## WHAT YOU SHOULD DO
Please rewrite the Pacers article between "This isn't to say" and "thing you want.", inclusive, putting "middling play" in place of "mediocrity".

## ARTICLE
A maximum contract for Paul George was the cost of doing business, yet the Indiana Pacers could simply have not done that business. They could have dealt him away with his value at his highest or waited a year and let the market dictate his value. At best, they'd be able to retain him for less, and at worst, they'd just give him the max they were going to give him anyway.
Yet they didn't. Despite their small media market stature, the Pacers stepped up with a maximum salary contract for the second year in a row.
Known truths are these: you can win a title with a small-market team, but it's much harder. Considering how hard it is to do anyway, regardless of your resources, this makes the task of building a title team in a small market nigh on impossible. Yet the Spurs have done so repeatedly, and the Thunder and Grizzlies are close. A well-run, selectively-spendthrift small market team with a strong drafting record has that faint whiff of a chance, and Indiana is one such candidate now.
This isn't to say that Indiana have been putting together quality moves for a generation. They haven't. Ever since Ron Artest imploded their last true champion contender, the ensuing clean-up operation clogged up the salary cap for years, not helped by the overpayments (and unnecessary payments) of Jeff Foster and Dahntay Jones and the unpleasant and expensive ending to the once-promising Jamaal Tinsley era. Indiana tread water in the 30-win range of mediocrity without it ever being a deliberate stepping stone to the top, and they made moves that kept them in it. As we explored last week, that's the last thing you want.
However, winning in the 30s and drafting a legitimate core is better than winning in the teens and drafting one, if you can do it. And Indiana did. It took both fortune and skill to do it; nevertheless, it was quality mid-first and second round picks that got it done. First it was Danny Granger (No. 17, 2005), then Roy Hibbert (No. 17, 2008, whom they only landed because of Toronto's poorly thought out desire for Jermaine O'Neal), complimented by Lance Stephenson (No. 40, 2010). In tandem with this, the it's-all-we-could-get deals of Mike Dunleavy and Troy Murphy finally disappeared (Murphy nabbing Darren Collison in the process), as did the oversized deals of Tinsley, Foster and T.J. Ford. With this newfound cap flexibility, Indiana found a perfectly complimentary piece (David West) for a perfectly complimentary price (two years and $20 million).
Indiana didn't build the team in a model way. Indeed, even when their cap situation did open up, they still burnt $7.5 million of it on Gerald Green and D.J. Augustin, both of whom then poured in wasted seasons. What they did do, however, was commit to retaining the good they had built, however they had built it. The importance of that cannot be overstressed. It would have been very easy to choose between George and West this summer, and yet it didn't happen.
But whilst we can commend Indiana's courage in the George extension and their recent asset management, we must be wary before we anoint their strategy as the blueprint for small market teams to follow. This is particularly important in light of the fact that, when accounting for Roy Hibbert, they now yield two max contracts, one to an all-NBA third team wing and one to a center who had the 23rd-worst true shooting percentage in the league last year. Additionally, West's new deal is not the good value his previous one was; being paid $12.5 million per annum for each of the next three seasons, West's final year in particular will be burdensome as he turns 36 years old, highly unlikely to still be the player he is now.
It's all been the cost of doing business. The unfortunate but inevitable by-product of securing good quality players at low-to-acceptable prices is that the low price makes them more attractive, and thus the price goes up. The Pacers have their first exciting, genuinely competitive team for a decade, and have spent the money to continue it, but because they have so little of it to spend, they are almost all-in already.
They have, then, a fragile build of a roster, a very good quality team in the short term with hopes of incremental improvement, but who need the cards to fall in their favor if this isn't to be the apex. They need West to sustain his ability into his mid-30s, for Granger to come back healthy and to fit seamlessly, for Hibbert to develop offensively and for George to make at least one more leap. Probably two. Ultimately, this is probably the best they could ask for, and they've done well to give themselves this whiff of a chance, however faint.
It is one of the closer emulations of the 2004 championship-winning Detroit Pistons we've seen. But Kevin Durant, Tom Thibodeau and the new battle-hardened LeBron James weren't around then. Indiana did what they had to do and did what they could, but, unless George joins the game's very elite, it won't be enough anyway.

## DATASET EXCERPTS
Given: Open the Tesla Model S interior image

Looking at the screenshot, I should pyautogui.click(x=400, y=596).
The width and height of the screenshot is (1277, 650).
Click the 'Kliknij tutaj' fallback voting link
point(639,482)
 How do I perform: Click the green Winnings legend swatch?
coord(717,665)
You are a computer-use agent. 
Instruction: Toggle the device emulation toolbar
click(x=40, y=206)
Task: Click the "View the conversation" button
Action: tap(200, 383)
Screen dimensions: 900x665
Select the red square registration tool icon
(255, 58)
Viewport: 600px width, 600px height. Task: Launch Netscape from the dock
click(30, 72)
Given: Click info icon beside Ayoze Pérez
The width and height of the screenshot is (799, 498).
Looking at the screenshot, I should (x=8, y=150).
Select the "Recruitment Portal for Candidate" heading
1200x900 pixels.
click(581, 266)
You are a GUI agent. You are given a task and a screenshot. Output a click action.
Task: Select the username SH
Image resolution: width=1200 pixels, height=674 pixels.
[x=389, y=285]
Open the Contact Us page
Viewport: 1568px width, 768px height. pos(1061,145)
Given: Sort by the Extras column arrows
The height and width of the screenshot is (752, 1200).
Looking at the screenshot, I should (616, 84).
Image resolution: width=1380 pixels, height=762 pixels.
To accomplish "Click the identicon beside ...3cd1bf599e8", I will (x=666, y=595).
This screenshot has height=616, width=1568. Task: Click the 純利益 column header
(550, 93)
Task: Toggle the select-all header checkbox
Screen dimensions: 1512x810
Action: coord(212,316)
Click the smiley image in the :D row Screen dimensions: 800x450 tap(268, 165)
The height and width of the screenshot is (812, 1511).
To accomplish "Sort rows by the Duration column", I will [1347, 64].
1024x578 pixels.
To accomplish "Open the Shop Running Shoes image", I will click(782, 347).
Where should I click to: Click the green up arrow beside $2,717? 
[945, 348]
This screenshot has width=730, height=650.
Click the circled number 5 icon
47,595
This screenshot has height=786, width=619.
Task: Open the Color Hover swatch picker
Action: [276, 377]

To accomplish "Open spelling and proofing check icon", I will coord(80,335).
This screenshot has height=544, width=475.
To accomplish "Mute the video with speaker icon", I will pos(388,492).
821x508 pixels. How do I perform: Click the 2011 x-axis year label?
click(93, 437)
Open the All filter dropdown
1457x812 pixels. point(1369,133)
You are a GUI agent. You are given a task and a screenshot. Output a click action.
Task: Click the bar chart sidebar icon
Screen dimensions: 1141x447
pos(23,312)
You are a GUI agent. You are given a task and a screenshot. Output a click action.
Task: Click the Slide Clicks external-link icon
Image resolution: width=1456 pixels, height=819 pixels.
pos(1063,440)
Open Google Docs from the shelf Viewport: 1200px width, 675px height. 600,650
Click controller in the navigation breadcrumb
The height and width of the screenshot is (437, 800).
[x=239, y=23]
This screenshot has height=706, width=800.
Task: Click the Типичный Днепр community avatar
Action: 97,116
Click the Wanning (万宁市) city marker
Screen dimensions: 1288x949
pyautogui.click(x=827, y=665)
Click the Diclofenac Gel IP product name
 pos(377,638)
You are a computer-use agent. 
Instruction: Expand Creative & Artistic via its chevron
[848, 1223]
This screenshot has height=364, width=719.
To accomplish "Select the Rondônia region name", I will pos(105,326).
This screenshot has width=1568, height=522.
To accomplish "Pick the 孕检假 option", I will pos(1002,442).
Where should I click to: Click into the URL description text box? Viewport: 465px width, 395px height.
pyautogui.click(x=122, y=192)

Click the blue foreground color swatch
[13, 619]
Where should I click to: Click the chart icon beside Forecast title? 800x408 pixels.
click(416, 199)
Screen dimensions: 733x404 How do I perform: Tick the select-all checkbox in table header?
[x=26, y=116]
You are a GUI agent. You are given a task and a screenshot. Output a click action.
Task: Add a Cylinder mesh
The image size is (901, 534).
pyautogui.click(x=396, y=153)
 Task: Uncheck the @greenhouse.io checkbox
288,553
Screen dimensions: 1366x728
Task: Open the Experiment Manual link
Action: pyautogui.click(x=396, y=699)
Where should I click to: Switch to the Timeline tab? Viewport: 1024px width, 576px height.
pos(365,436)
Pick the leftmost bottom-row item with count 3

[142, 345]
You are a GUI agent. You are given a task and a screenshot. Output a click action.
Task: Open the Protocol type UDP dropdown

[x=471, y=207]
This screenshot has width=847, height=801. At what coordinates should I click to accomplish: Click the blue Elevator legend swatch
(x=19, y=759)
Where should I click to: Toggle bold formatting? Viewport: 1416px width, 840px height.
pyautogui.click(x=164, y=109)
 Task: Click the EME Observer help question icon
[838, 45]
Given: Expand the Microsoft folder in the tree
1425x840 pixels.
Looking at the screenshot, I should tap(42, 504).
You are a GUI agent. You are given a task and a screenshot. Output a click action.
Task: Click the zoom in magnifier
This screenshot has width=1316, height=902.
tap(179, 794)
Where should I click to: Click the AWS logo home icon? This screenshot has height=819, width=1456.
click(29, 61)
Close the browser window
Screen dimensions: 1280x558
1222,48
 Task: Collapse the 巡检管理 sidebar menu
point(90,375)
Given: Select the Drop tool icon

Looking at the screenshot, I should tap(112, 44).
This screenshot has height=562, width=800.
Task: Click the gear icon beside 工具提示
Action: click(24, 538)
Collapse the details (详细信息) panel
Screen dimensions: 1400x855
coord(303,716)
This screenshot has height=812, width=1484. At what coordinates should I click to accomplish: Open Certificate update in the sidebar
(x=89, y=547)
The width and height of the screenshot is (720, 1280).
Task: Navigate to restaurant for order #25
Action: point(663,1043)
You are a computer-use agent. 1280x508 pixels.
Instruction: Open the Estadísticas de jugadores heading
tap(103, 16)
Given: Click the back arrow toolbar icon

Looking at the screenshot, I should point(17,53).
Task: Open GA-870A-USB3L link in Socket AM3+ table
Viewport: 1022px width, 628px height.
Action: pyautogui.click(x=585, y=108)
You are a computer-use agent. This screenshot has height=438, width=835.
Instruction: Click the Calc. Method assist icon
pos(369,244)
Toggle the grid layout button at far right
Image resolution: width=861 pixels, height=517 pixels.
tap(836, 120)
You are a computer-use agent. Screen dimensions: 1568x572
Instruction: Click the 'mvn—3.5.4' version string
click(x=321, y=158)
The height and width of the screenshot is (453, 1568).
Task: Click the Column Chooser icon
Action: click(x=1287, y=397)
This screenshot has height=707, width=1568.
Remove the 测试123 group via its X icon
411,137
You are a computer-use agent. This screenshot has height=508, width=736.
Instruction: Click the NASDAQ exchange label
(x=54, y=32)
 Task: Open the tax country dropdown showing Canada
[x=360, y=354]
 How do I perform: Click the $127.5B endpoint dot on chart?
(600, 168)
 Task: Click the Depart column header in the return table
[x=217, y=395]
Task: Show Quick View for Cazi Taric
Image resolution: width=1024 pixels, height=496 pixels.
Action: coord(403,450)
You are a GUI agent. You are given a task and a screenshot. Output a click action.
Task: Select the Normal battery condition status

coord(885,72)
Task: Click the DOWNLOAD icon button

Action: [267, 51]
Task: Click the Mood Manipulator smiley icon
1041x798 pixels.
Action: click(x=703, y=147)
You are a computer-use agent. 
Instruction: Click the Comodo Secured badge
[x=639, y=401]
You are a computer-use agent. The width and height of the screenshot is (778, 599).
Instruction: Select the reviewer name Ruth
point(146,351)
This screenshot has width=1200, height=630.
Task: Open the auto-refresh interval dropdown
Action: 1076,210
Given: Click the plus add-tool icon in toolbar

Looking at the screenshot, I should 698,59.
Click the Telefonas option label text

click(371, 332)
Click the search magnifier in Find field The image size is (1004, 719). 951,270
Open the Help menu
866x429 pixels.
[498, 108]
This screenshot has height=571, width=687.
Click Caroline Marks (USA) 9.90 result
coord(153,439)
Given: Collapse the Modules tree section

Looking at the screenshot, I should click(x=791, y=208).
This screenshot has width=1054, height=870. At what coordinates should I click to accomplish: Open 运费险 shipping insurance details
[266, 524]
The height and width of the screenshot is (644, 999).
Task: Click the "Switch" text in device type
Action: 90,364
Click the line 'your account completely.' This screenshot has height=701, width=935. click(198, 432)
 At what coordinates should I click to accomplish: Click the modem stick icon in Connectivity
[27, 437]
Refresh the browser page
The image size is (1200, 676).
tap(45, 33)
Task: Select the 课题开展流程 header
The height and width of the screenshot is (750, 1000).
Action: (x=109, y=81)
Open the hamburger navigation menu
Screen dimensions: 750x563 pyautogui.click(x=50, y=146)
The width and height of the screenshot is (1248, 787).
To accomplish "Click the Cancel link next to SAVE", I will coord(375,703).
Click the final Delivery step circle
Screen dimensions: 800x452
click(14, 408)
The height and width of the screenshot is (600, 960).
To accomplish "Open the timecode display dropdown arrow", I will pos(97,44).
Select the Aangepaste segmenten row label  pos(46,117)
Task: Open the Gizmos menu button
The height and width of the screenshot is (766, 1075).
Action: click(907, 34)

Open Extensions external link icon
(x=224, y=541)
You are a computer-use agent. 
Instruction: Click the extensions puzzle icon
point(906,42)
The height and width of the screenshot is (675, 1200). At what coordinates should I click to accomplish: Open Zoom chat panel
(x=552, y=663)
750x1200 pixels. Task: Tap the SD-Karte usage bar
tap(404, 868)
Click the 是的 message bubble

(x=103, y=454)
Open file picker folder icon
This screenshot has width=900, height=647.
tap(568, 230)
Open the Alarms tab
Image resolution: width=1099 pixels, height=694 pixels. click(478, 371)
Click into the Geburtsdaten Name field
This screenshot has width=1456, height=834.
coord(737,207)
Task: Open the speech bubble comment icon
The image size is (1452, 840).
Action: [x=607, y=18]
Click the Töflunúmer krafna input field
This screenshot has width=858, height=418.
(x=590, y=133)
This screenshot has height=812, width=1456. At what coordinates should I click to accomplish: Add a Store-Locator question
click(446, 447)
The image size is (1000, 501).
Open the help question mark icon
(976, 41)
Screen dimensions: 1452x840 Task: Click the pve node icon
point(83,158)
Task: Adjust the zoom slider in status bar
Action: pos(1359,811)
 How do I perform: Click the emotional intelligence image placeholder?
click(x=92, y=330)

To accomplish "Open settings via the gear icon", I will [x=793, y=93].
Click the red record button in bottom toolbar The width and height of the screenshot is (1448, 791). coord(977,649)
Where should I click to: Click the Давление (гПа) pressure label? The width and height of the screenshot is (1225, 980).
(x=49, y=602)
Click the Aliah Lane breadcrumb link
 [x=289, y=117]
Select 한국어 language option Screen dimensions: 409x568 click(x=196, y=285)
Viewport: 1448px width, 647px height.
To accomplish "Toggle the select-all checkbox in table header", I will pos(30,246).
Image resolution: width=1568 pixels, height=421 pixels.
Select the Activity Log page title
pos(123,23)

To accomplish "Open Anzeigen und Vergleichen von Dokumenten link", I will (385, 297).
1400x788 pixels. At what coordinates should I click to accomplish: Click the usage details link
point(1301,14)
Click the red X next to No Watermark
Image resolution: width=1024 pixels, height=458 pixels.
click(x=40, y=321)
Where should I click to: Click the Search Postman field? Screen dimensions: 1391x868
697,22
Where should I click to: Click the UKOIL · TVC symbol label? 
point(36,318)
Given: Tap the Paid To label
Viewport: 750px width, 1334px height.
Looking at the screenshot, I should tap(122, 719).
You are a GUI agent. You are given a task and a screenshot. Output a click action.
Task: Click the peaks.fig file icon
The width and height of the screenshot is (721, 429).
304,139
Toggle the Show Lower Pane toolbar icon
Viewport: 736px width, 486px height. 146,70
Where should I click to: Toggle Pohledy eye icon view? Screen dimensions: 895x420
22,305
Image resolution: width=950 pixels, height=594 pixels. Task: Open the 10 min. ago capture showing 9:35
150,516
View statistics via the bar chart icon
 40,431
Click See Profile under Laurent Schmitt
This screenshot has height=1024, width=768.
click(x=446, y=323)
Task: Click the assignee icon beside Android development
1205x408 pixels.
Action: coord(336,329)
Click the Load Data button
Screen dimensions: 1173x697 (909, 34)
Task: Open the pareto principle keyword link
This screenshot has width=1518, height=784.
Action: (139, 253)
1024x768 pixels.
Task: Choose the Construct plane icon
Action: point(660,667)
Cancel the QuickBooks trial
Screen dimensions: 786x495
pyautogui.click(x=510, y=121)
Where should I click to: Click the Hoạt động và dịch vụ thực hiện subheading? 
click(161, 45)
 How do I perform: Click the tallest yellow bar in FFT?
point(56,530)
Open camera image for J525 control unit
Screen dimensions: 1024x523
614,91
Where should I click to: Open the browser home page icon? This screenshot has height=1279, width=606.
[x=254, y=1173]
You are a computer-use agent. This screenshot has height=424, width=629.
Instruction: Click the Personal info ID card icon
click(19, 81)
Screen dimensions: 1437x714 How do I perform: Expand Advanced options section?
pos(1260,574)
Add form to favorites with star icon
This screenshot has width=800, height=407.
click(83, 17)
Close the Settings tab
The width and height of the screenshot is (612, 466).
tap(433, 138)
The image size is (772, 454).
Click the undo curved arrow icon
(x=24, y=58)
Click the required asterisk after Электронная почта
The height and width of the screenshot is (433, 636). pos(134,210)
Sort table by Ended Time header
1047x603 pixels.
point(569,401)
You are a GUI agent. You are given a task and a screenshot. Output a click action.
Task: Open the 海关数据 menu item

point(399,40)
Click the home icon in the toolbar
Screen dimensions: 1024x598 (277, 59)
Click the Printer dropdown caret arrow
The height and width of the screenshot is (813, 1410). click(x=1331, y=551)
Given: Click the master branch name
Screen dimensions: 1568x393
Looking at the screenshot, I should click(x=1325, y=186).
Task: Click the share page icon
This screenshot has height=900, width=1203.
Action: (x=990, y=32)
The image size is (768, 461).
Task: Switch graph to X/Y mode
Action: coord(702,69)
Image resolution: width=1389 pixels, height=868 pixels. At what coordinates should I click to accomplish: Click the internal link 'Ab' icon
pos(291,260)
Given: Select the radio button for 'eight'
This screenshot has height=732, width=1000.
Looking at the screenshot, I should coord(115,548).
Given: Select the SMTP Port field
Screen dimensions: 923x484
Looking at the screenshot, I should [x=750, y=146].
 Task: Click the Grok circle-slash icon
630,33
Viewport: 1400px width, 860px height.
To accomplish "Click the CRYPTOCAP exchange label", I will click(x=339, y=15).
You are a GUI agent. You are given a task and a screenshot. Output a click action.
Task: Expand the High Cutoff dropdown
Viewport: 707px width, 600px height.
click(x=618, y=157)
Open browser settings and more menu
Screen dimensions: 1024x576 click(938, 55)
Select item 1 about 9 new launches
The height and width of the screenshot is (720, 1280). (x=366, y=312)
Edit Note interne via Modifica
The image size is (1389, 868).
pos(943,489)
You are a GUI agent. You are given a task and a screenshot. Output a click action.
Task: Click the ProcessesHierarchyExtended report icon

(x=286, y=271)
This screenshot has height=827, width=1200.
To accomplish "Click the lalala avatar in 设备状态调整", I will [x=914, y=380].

## WORKED ANSWER
This isn't to say that Indiana have been putting together quality moves for a generation. They haven't. Ever since Ron Artest imploded their last true champion contender, the ensuing clean-up operation clogged up the salary cap for years, not helped by the overpayments (and unnecessary payments) of Jeff Foster and Dahntay Jones and the unpleasant and expensive ending to the once-promising Jamaal Tinsley era. Indiana tread water in the 30-win range of middling play without it ever being a deliberate stepping stone to the top, and they made moves that kept them in it. As we explored last week, that's the last thing you want.